---------- GIVEN RECORDS ----------

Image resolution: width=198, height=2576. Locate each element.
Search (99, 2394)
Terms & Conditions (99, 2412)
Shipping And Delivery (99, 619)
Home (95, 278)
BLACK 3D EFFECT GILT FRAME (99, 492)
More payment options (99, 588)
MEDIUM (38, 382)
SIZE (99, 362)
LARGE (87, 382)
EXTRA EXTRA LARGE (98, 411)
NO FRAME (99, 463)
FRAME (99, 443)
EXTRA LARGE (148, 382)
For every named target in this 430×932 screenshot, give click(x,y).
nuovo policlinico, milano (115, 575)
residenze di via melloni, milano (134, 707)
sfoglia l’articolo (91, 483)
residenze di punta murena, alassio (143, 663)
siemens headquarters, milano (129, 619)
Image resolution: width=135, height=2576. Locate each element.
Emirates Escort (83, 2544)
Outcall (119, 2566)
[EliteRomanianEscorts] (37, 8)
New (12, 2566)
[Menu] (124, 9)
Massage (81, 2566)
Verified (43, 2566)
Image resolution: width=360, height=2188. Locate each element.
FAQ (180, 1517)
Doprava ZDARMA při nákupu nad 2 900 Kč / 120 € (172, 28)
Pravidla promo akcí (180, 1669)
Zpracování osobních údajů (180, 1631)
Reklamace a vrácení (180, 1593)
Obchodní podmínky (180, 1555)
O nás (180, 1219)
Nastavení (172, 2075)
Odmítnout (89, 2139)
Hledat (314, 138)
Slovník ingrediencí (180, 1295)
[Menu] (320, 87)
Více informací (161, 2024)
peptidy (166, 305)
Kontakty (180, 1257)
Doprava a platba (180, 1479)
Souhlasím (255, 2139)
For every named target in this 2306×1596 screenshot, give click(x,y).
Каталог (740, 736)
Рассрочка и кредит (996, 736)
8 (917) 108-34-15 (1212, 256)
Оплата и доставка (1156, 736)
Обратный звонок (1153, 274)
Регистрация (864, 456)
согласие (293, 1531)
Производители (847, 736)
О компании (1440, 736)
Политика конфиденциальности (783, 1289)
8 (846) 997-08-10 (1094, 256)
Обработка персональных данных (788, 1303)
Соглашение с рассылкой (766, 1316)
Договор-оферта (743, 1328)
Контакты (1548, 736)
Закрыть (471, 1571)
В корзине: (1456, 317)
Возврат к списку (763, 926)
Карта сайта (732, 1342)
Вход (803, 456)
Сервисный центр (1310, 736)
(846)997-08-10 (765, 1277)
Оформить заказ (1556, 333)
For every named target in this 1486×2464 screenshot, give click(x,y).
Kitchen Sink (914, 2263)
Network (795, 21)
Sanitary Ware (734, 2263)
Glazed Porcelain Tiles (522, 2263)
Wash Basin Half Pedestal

----------

TASK GOAL | Nothing should be changed: write out all of the data as is.

TASK RESULT |
Image resolution: width=198, height=2576. Locate each element.
Search (99, 2394)
Terms & Conditions (99, 2412)
Shipping And Delivery (99, 619)
Home (95, 278)
BLACK 3D EFFECT GILT FRAME (99, 492)
More payment options (99, 588)
MEDIUM (38, 382)
SIZE (99, 362)
LARGE (87, 382)
EXTRA EXTRA LARGE (98, 411)
NO FRAME (99, 463)
FRAME (99, 443)
EXTRA LARGE (148, 382)
For every named target in this 430×932 screenshot, give click(x,y).
nuovo policlinico, milano (115, 575)
residenze di via melloni, milano (134, 707)
sfoglia l’articolo (91, 483)
residenze di punta murena, alassio (143, 663)
siemens headquarters, milano (129, 619)
Image resolution: width=135, height=2576. Locate each element.
Emirates Escort (83, 2544)
Outcall (119, 2566)
[EliteRomanianEscorts] (37, 8)
New (12, 2566)
[Menu] (124, 9)
Massage (81, 2566)
Verified (43, 2566)
Image resolution: width=360, height=2188. Locate each element.
FAQ (180, 1517)
Doprava ZDARMA při nákupu nad 2 900 Kč / 120 € (172, 28)
Pravidla promo akcí (180, 1669)
Zpracování osobních údajů (180, 1631)
Reklamace a vrácení (180, 1593)
Obchodní podmínky (180, 1555)
O nás (180, 1219)
Nastavení (172, 2075)
Odmítnout (89, 2139)
Hledat (314, 138)
Slovník ingrediencí (180, 1295)
[Menu] (320, 87)
Více informací (161, 2024)
peptidy (166, 305)
Kontakty (180, 1257)
Doprava a platba (180, 1479)
Souhlasím (255, 2139)
For every named target in this 2306×1596 screenshot, give click(x,y).
Каталог (740, 736)
Рассрочка и кредит (996, 736)
8 (917) 108-34-15 (1212, 256)
Оплата и доставка (1156, 736)
Обратный звонок (1153, 274)
Регистрация (864, 456)
согласие (293, 1531)
Производители (847, 736)
О компании (1440, 736)
Политика конфиденциальности (783, 1289)
8 (846) 997-08-10 (1094, 256)
Обработка персональных данных (788, 1303)
Соглашение с рассылкой (766, 1316)
Договор-оферта (743, 1328)
Контакты (1548, 736)
Закрыть (471, 1571)
В корзине: (1456, 317)
Возврат к списку (763, 926)
Карта сайта (732, 1342)
Вход (803, 456)
Сервисный центр (1310, 736)
(846)997-08-10 (765, 1277)
Оформить заказ (1556, 333)
For every named target in this 1486×2464 screenshot, give click(x,y).
Kitchen Sink (914, 2263)
Network (795, 21)
Sanitary Ware (734, 2263)
Glazed Porcelain Tiles (522, 2263)
Wash Basin Half Pedestal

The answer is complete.